M. Julien Benda se fit jadis connaître par un roman, l’Ordination, et aussi par un éreintement du Bergsonisme fort bien composé.
Il vient de publier deux livres. Du premier, Belphégor, nous aurons l’occasion de reparler. Pour aujourd’hui, contentons-nous de dire quelques mots du Bouquet de Glycère.
Le Bouquet de Glycère est une petite et luxueuse plaquette, éditée par Émile-Paul. C’est le recueil de trois dialogues philosophiques intéressants, certes, mais où l’audace de la pensée n’est point excessive.
Le premier : Philarète ou du courage, fait converser Socrate avec son disciple Philarète. Une distinction subtile s’y établit, entre le vrai courage et le faux… mais ce n’est que du courage guerrier qu’il s’agit!…

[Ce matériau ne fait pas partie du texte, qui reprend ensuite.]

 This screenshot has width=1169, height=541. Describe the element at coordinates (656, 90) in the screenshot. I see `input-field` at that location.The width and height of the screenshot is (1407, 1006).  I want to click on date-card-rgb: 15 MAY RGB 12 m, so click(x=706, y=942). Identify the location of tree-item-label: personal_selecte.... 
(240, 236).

Le second : Callicrate ou la furie intellectuelle, conte l’aveuglement d’un jeune guerrier qui s’en prend à « l’intellectuel », qu’il accuse d’avoir plutôt préparé les esprits au règne de la Raison qu’à celui de la Force. Le jeune guerrier entre chez le philosophe avec l’état d’ame de Villain rôdant rue Montmartre fin juillet 1914… Mais le Callicrate de M. Benda n’est point assassiné, il fait d’abord un petit mea culpa puis, toujours subtil, comme, M. Benda lui-même, il vaticine philosophiquement cependant que le jeune Iphiclès reprend le chemin de la guerre…

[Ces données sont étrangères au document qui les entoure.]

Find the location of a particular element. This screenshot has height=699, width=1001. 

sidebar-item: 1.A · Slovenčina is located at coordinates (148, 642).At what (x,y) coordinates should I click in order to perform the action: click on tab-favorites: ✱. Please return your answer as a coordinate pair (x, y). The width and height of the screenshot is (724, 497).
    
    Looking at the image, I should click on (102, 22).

Le troisième dialogue : Isaac ou la passion moraliste, s’adorne d’un épigraphe de Fontenelle. Ce dialogue est moderne : Un jeune étudiant troublé par l’horreur de la guerre, doute de la philosophie ; le docteur Snyders le console. Le docteur Snyders admet de cette guerre une explication unilatérale, et il semble bien que cela n’est guère d’un philosophe. Néanmoins, c’est un vrai penseur qui attache beaucoup plus de prix à une étude profonde qu’aux vains mouvements des hommes… toujours analogues.
M. Julien Benda est un philosophe, mais non pas un philosophe parfait. Romain Rolland naguère nous révéla le docteur Nicolaï qui nous semble bien, plus que l’imaginaire Snyders et que M. Benda digne du nom de philosophe.